Brendan used his personal Camino story to illustrate the application of Ignatian tools in figuring out where God was leading at him different moments. For example, at that key moment in Santiago when he was thinking that the pilgrimage was over, Brendan was invited to travel to Finisterre with another Irish Jesuit. In order to make this last crucial journey, he had to overcome understandable internal resistance, tiredness and anticlimactic feelings. This was an example of agere contra, or acting against the temptation to desolation, isolation, and passivity in order be present for what turned out to be God’s unexpected final grace. Discerning that decision and overcoming the resistance was key to the story and the graced ending.

This method of reflecting on a real-life pilgrimage experience allowed attendees to reflect on their own life experience and see where God was in the midst of their own often messy reality. In this way, they were able to discern better where God was calling to them.

Brendan believes that the Camino serves as a great metaphor for the unpredictability of people’s lives, the often futile striving to control events, and the challenge of finding God in difficult situations. “We are often tempted to believe that God has abandoned me, that God’s not interested in my troubles. Or we can go even darker, and because of the scale of obstacles and problems people face they can end up doubting if God actually exists,” he says.
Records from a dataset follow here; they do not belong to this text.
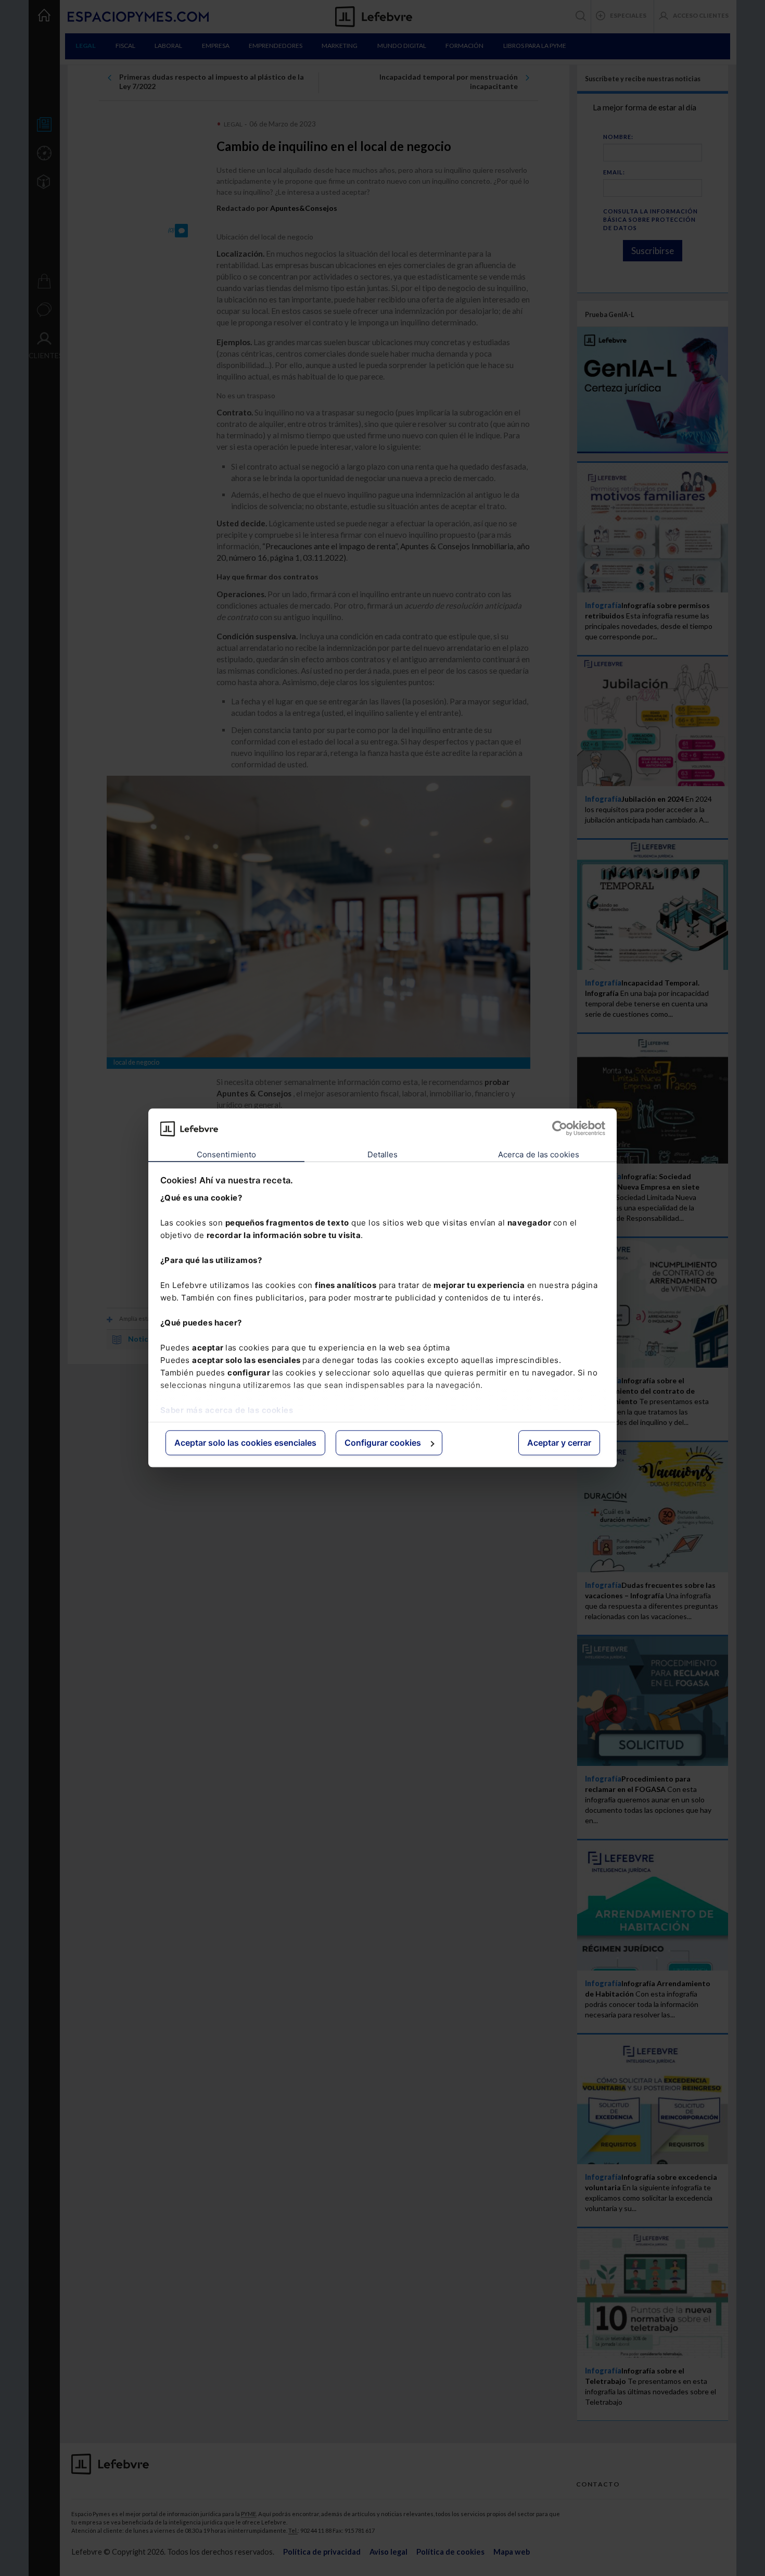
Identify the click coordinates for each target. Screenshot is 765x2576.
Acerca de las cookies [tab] (538, 1154)
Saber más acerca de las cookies (227, 1410)
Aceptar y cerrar (559, 1442)
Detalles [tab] (382, 1154)
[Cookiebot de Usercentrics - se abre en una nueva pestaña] (559, 1129)
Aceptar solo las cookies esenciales (245, 1442)
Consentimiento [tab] (226, 1154)
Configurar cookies (383, 1442)
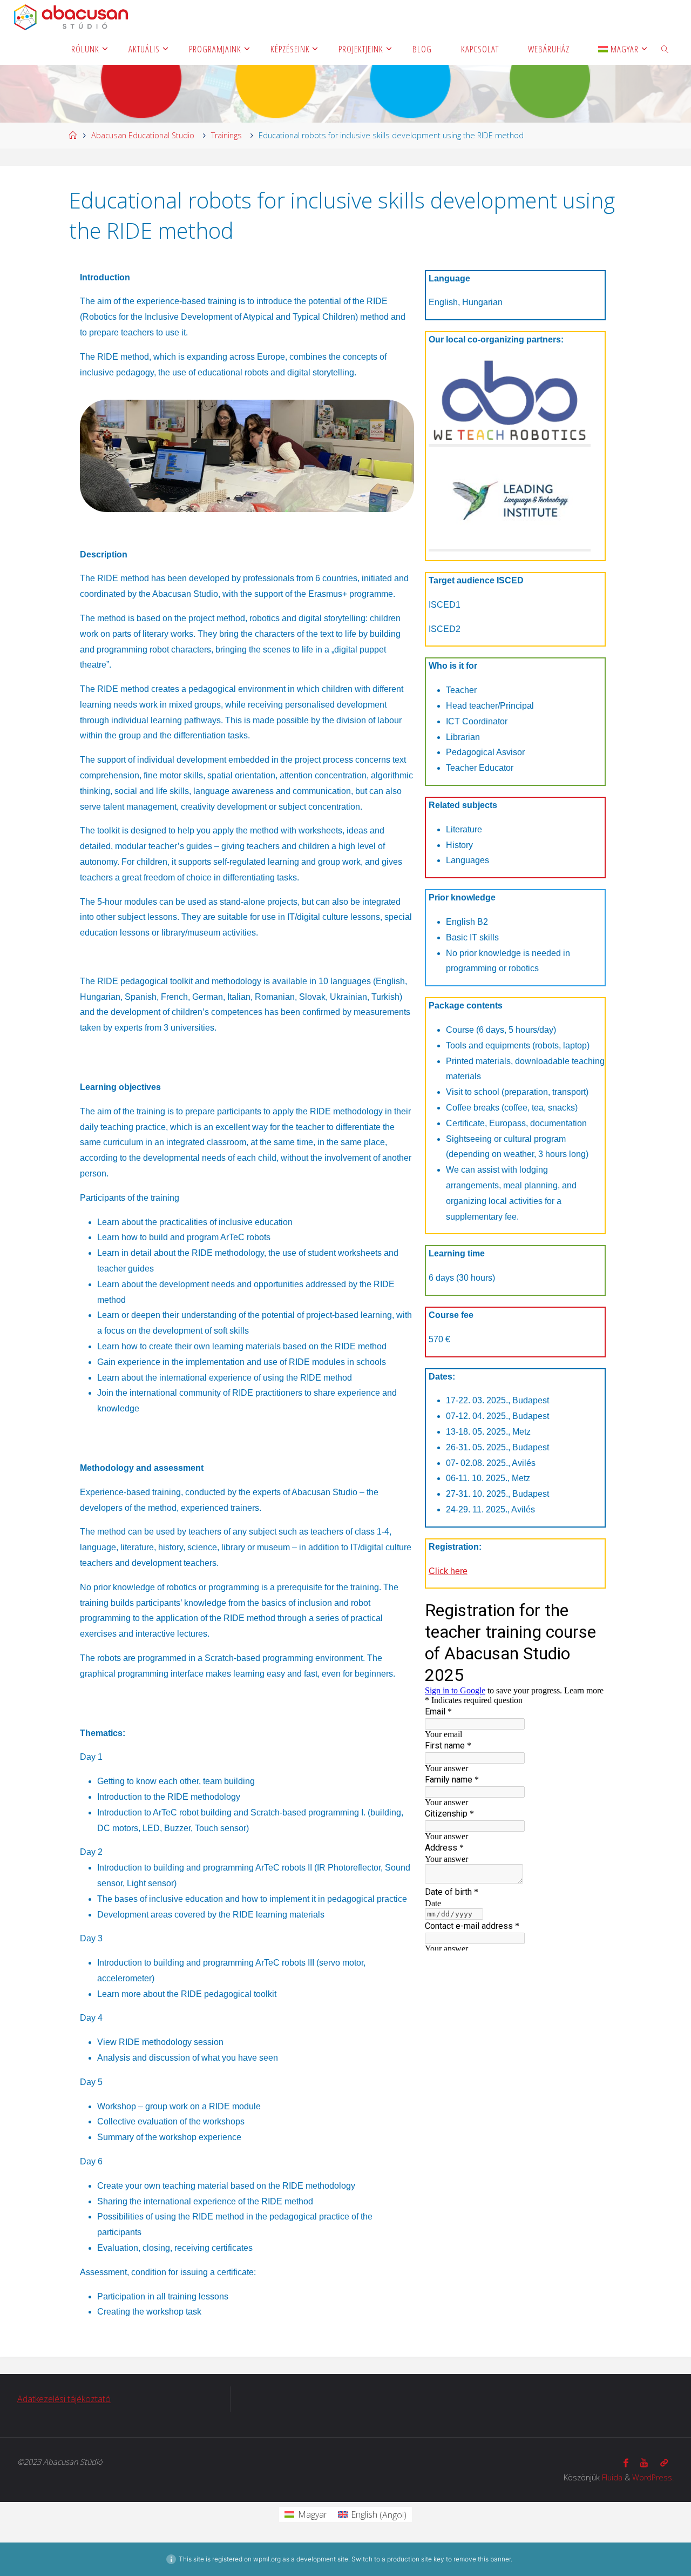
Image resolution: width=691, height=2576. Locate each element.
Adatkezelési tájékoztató (64, 2399)
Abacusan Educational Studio (142, 135)
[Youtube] (644, 2463)
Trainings (226, 135)
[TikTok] (664, 2463)
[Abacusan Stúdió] (71, 16)
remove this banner (482, 2559)
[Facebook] (626, 2463)
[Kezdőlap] (73, 135)
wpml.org (267, 2559)
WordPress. (653, 2477)
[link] (665, 48)
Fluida (612, 2477)
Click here (448, 1571)
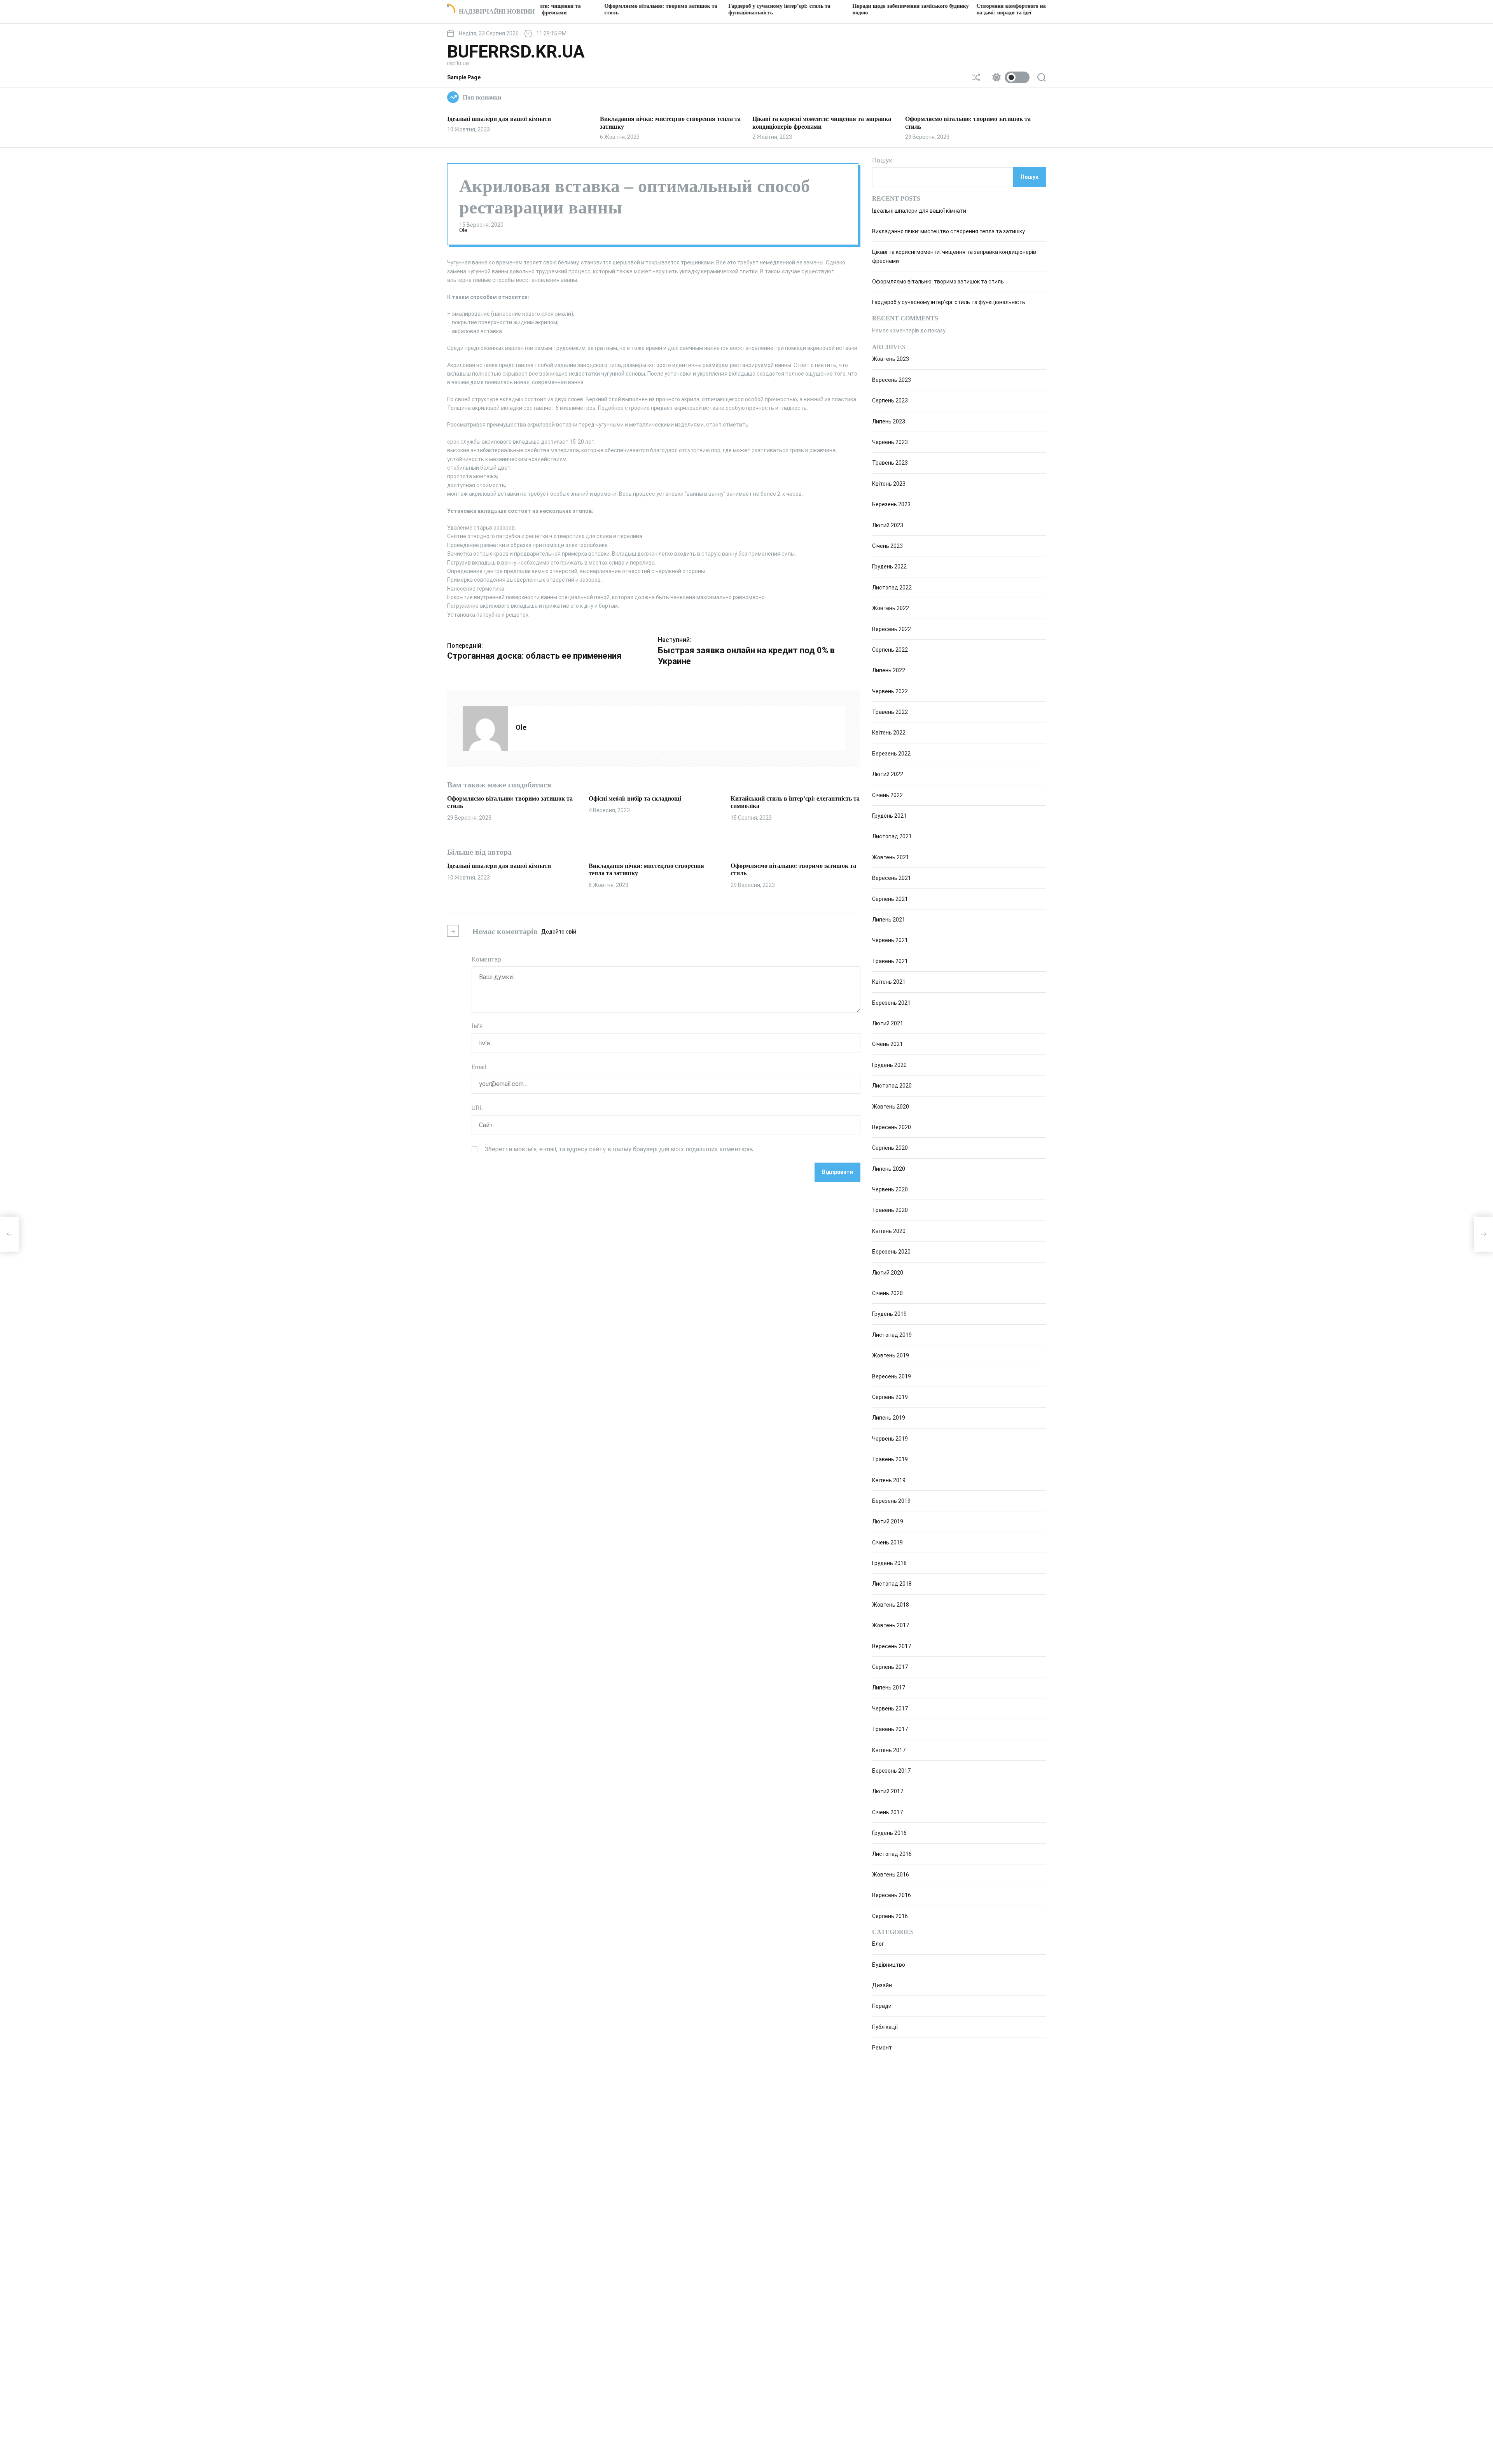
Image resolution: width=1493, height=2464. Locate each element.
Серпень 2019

One of the key insights Brendan offered was that of the cross or passion of Christ. “God often works most powerfully in the darkness,” he noted, “and we need to ‘hand over’ or pray the words of Jesus, ‘Into your hands I commend my spirit’, to let God help us navigate the storms.” The constant stream of perceptive questions and interaction from attendees, he added, “was testament to how useful they found this approach to spirituality and how it ultimately contributed to the value of what they took away.”

Apart from the work he did and the encouraging engagement that he experienced with the retreatants and students, Brendan was also very grateful for the great hospitality, welcome and support from Cleveland’s St Ignatius SPA team, especially Janet Lehane, the High School Jesuit Community, River’s Edge Retreat House, and Jesuit Retreat House.